“Upon reflection of our family’s nine years at Mount Vernon, we can truly say the School has been pivotal in fostering our children’s passions, providing them with continuous guidance, and shaping them into leaders.” – Laila and Arif Merchant
On Saturday, May 22, 83 Mustangs crossed the stage at commencement, marking the end of their student careers at Mount Vernon. With so many standout students, athletes, thespians, public speakers, and community leaders, during their time at the School, this class displayed what it truly means to be a Mustang. Now, headed out to universities and colleges across the country, we know we can expect great things from the Class of 2021. Representing their class as Valedictorian and co-Salutatorians were Aqil, Alma, and Anusha, respectively.
These siblings joined the Mount Vernon community when they were in fourth grade. Although they are the School’s only set of triplets and share a strong work ethic and drive, which they attribute to their parents’ influence, they each bring their own strengths and unique qualities to the table, and upon graduation, each has a different path laid out in front of them.
In a 2016 admissions lookbook, Anusha shared, “Aqil is meticulous; a perfectionist – the Ethical Decision-Maker and Innovator. Alma is more free-flowing and open; an artist – the Solution Seeker and Creative Thinker. I am the social one; a talker – the Communicator and Collaborator. The three of us are so different but Mount Vernon has helped each one of us to open up and become better speakers and learners in our own way. We feel connected and are more involved because our teachers share practical concepts, real challenges, and current events. This drives who we are.”
Aqil was named the Valedictorian for the Class of 2021 at the final Senior Breakfast of the year. He made Mount Vernon history this year by being the first student to be accepted and commit to attending Harvard in the fall.
During his speech at Commencement, he reflected on the impact that Coach Ron Hill had on not only himself, but also the senior class a a whole, sharing that Coach Hill was a light in a sometimes broken world, a man who made Mount Vernon students feel “recognized, accepted, and appreciated.”
While encouraging his fellow classmates to find empowerment through hardships, he also shared that while he is often associated with having his life together and being a perfectionist, that hasn’t come without its difficulties.
“I’m a perfectionist who has let perfection burden me at times.

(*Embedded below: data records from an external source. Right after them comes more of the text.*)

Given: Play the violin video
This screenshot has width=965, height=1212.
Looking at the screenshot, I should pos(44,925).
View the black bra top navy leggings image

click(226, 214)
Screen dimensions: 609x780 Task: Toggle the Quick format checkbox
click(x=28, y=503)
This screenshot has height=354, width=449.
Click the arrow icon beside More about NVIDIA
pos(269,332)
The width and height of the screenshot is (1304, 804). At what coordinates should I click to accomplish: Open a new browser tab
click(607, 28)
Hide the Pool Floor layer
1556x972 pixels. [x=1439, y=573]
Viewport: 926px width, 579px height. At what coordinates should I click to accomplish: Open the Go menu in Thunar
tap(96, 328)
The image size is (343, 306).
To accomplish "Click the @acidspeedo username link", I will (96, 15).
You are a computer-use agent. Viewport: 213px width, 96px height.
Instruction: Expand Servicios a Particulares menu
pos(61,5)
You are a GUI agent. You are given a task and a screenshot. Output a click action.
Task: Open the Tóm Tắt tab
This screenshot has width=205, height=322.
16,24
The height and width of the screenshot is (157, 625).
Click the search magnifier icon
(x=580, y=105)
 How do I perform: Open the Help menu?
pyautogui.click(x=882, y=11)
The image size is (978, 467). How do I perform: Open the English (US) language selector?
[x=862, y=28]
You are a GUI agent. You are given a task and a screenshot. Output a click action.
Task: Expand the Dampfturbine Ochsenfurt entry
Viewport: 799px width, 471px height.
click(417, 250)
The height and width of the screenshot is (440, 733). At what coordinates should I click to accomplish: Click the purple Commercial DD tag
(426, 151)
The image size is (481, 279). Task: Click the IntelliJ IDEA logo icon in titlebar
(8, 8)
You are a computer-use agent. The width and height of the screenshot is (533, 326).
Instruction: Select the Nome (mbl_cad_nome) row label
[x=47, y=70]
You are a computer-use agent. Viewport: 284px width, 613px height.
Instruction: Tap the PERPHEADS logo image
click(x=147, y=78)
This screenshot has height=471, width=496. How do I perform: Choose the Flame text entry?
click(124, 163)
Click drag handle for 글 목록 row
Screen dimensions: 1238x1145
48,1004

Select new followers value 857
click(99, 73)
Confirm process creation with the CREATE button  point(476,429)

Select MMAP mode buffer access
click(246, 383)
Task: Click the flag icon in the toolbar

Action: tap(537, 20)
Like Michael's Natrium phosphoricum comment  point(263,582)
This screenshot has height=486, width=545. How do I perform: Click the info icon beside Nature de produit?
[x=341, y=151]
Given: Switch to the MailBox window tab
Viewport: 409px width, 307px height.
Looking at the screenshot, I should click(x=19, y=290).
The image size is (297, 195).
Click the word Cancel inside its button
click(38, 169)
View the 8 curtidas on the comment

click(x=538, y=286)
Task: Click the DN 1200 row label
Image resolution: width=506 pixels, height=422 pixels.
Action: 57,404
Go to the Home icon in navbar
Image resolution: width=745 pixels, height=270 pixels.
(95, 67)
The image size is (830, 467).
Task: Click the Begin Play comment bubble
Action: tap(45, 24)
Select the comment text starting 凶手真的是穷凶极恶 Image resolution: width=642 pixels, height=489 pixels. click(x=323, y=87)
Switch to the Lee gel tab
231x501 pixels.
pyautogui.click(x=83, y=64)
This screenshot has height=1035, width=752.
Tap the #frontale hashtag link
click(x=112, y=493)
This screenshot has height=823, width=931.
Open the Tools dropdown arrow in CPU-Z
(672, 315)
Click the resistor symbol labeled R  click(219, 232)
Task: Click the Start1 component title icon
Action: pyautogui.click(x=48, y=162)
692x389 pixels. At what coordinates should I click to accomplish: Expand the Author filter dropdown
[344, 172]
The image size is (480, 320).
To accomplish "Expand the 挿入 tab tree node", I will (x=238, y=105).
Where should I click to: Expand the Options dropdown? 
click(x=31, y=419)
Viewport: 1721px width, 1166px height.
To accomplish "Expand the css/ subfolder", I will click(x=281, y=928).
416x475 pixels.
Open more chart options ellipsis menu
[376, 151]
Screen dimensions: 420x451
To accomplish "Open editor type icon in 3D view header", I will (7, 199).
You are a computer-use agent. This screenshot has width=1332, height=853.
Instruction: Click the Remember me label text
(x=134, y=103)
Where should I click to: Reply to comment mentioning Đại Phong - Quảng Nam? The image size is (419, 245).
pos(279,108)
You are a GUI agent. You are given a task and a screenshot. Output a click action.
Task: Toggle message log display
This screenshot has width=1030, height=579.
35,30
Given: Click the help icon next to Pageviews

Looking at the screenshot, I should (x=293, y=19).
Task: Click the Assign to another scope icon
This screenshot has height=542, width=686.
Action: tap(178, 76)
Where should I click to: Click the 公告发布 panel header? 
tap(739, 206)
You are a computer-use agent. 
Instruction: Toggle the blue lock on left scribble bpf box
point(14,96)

So much so that, every lunch, my sophomore year, I would spend the entire period getting lost into the minute details of my work, details that led to unnecessary sleepless nights and immense stress.”
He then shared who was beside him, helping him through those challenging, yet empowering, times.
“But, every lunch alongside me and my work were the same teachers, teachers like Mr. Sims, Dr. Karantabius, Mr. Baroody, and Dr. Jones. Teachers who checked on me, believed in me, and never gave up on me amidst my broken longing for perfection.”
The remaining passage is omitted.